For others, it’s been deeper discussions of feelings about (or experiences with) infidelity, betrayal, loyalty and the like. It’s come up in counseling sessions, too.

“Certainly in my clinical practice it’s been mentioned more than a few times,” says Jay Lebow, a psychologist and professor at the Family Institute at Northwestern University. “It’s stimulating, it’s provocative, and it gets people thinking about their own lives. It’s prompting an awareness among people that life may be more complicated than they thought it was.”

In other words, some people are asking, “Does my spouse have secrets that I don’t know about?” Another uncomfortable scenario, Lebow says, plays out with those who’ve already had painful experiences with infidelity. “This reopens it for them,” he says.

Mars and Venus

Is the Spitzer scandal a Mars and Venus moment? Certainly there are many points of possible contention between the sexes. One is the fact that Spitzer’s betrayal involved prostitutes.
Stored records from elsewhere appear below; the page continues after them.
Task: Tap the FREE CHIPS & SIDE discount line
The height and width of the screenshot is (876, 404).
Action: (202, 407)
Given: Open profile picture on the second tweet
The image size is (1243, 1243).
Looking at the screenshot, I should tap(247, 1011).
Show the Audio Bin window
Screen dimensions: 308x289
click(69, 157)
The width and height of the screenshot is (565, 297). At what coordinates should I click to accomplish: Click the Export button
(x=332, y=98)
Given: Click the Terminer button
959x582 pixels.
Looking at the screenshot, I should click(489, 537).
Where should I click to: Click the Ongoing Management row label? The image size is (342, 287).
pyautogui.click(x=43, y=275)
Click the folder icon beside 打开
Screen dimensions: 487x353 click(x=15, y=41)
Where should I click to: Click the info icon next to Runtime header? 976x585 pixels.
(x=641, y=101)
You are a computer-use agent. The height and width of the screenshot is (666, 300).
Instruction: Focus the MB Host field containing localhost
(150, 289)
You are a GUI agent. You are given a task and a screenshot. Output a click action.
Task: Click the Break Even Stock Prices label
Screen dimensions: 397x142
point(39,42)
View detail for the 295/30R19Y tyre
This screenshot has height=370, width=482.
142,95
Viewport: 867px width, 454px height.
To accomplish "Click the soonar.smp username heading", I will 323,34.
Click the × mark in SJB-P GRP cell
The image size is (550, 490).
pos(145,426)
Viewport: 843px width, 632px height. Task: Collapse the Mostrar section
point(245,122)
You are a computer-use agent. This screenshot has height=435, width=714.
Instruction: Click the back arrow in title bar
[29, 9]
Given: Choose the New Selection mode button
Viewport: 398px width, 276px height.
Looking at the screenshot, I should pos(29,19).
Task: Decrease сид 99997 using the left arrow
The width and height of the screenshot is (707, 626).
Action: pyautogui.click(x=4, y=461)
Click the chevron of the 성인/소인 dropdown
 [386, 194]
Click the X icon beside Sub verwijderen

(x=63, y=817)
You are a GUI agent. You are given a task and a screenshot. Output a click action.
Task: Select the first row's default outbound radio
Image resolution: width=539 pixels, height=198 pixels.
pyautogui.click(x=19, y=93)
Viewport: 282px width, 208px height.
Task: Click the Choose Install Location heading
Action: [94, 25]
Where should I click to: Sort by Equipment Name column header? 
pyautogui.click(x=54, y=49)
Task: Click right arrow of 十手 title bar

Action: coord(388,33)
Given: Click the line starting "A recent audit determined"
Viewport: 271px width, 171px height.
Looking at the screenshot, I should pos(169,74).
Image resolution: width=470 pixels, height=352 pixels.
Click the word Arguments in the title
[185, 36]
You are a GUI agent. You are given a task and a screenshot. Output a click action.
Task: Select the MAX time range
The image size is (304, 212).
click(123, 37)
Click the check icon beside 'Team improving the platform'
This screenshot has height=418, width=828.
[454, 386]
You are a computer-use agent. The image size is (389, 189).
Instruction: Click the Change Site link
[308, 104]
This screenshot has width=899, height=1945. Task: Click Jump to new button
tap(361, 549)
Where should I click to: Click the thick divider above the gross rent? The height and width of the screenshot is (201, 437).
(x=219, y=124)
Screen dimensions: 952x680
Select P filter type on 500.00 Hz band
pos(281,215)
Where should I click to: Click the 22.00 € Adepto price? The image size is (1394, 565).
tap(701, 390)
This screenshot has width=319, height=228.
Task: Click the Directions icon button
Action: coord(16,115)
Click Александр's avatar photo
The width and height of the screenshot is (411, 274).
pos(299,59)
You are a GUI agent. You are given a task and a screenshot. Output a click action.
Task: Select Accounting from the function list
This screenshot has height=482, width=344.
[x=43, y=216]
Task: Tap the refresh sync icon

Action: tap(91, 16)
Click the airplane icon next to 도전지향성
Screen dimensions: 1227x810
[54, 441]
“Men in general are more understanding, more accepting of the prostitute angle than women,” says Lebow, who adds that the same holds true of casual sex, as in the one-night-stand after meeting someone at a bar.

Many women, though, tend to focus on the depressing grunginess of prostitution, as well as the risks to a spouse or partner. Prostitutes “have been with all kinds of people, so of course there could be some type of disease or infection,” says Sylvia Clark, of Dallas. Her husband, Randy, calls prostitution “the lowest of the lowest, and a total disrespect for the wife.”

Together, the Clarks run a company, Total Dimensions Family Services, that seeks to educate people about relationships.

They hope to use the Spitzer scandal as a future teaching tool.

“I’m quite sure it will come up,” says Randy Clark. “It shows that everyone is vulnerable.”

The two have discussed it as a couple, too. “I told him, there’s no way I would stand there with you,” Sylvia says. “He’s shown her total disrespect. I would not be there.”

Talk shows

On the airwaves, where talk shows addressed the scandal nonstop for days, Mars and Venus moments have abounded. Some women were annoyed by all the talk of a “victimless crime.” And they laughed when Joy Behar of the all-female gabfest “The View” proclaimed that “Viagra is destroying our government.”

“I’m sure couples are in discussion, but gingerly, about this topic,” Behar wrote in an e-mail message. “Every married couple fears this type of thing happening. Maybe it’s inevitable that when you get married fairly young, you will be tempted to stray after a certain number of years.”